- Education: Case Institute of Technology Ohio State University
- Spouse: Ruth Fay Beahrs ​(m. 1943)​
- Children: Kristin L. Spangenberg, Eric Karl Spangenberg, Karen Spangenberg, Karla Lane, Kathy Spangenberg, Rudy Spangenberg
- Scientific career
- Fields: Electrical engineering Sociocultural evolution
- Workplaces: Stanford University Office of Naval Research Instituto Technologica de Aeronautica
- Doctoral advisor: William Littell Everitt
- Doctoral students: Willis Harman Robert Helliwell Chih-Tang Sah

= Karl Spangenberg =

American engineer, social scientist, academic, futurist, writer, and visionary

Karl Spangenberg was an American engineer, social scientist, academic, futurist, writer, and visionary.

== Affiliations ==
Spangenberg was a member of the American Physical Society and became an IRE (now IEEE) Associate in 1934, Senior Member in 1945, and a Fellow in 1949.

== Publications ==
Spangenberg authored "Vacuum Tubes" (1948) and "Fundamentals of Electron Devices" and edited "Electromagnetics in Space: Antenna Considerations as Related to Space Communications" (1965).

== Education ==
He received the B.S. and the M.S. degree in electrical engineering from Case Institute of Technology, in 1932 and 1933, respectively, and the Ph.D. degree from Ohio State University, Columbus, in 1937.

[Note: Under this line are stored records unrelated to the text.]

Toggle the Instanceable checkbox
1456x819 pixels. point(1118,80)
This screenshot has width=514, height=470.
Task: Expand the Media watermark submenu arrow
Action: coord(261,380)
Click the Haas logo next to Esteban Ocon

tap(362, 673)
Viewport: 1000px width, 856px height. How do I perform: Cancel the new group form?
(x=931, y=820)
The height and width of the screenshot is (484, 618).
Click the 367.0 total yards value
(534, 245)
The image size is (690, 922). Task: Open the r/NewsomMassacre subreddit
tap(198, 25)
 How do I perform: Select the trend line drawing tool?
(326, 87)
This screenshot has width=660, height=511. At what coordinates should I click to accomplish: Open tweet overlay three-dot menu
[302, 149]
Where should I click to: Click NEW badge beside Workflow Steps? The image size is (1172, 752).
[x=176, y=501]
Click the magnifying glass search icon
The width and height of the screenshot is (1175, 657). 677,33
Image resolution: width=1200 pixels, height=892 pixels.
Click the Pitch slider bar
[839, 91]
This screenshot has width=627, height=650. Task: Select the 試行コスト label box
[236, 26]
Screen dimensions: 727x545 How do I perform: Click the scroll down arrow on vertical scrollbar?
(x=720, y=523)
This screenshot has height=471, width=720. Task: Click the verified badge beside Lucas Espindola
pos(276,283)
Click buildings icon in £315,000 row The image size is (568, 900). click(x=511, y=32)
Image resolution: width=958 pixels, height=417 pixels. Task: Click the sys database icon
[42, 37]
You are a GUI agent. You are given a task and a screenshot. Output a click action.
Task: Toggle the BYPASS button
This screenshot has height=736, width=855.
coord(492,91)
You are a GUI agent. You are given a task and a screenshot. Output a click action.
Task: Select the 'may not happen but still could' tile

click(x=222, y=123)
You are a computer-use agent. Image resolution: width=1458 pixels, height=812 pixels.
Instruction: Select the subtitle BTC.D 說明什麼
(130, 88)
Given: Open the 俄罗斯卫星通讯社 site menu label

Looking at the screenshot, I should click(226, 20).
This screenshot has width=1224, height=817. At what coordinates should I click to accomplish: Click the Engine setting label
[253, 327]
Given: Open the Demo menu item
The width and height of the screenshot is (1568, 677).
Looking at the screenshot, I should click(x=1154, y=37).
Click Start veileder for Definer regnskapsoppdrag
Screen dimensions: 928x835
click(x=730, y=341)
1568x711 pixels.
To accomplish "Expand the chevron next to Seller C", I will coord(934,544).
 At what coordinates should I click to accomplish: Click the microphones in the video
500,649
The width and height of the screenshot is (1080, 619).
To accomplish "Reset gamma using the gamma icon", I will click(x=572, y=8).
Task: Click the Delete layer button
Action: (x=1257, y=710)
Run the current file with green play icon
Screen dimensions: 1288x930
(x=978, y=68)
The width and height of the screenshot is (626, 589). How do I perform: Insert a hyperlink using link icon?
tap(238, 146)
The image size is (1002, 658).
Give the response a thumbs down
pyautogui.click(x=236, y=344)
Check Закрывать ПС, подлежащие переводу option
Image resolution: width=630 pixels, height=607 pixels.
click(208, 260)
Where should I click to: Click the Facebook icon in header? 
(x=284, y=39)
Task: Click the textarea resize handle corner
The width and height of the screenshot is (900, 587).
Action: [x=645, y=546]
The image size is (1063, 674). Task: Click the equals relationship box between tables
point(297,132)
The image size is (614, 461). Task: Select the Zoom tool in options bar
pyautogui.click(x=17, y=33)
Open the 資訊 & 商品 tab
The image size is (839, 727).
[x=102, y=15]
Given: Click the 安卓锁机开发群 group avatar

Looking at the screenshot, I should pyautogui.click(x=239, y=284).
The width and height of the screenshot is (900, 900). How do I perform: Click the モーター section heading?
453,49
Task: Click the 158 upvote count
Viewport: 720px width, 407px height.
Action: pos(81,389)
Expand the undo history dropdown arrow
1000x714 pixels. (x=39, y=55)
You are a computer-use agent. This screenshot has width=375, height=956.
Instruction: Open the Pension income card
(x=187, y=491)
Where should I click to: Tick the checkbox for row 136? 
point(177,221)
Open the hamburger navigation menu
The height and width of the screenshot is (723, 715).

His PhD adviser was William Littell Everitt, a founding member of the National Academy of Engineering.

== Career ==
Spangenberg spent decades teaching in the Electrical Engineering Department of Stanford University in California.

He was an adviser of numerous outstanding scientists in Stanford University including Willis Harman, Robert Helliwell, and Chih-Tang Sah.

In the European Theater during World War II he was Head of the Electronics Division of the Office of Naval Research, 1948 to 1948.

Head of the Electronic Engineering Department of the Instituto Technologica de Aeronautica in the state of Sao Paulo, Brazil, 1952 to 1954.

By the early 1960s, Spangenberg was a consultant on engineering management and education to various companies, mostly in the San Francisco Bay area.

== Honors ==
Spangenberg Theater in Palo Alto was named in his honor.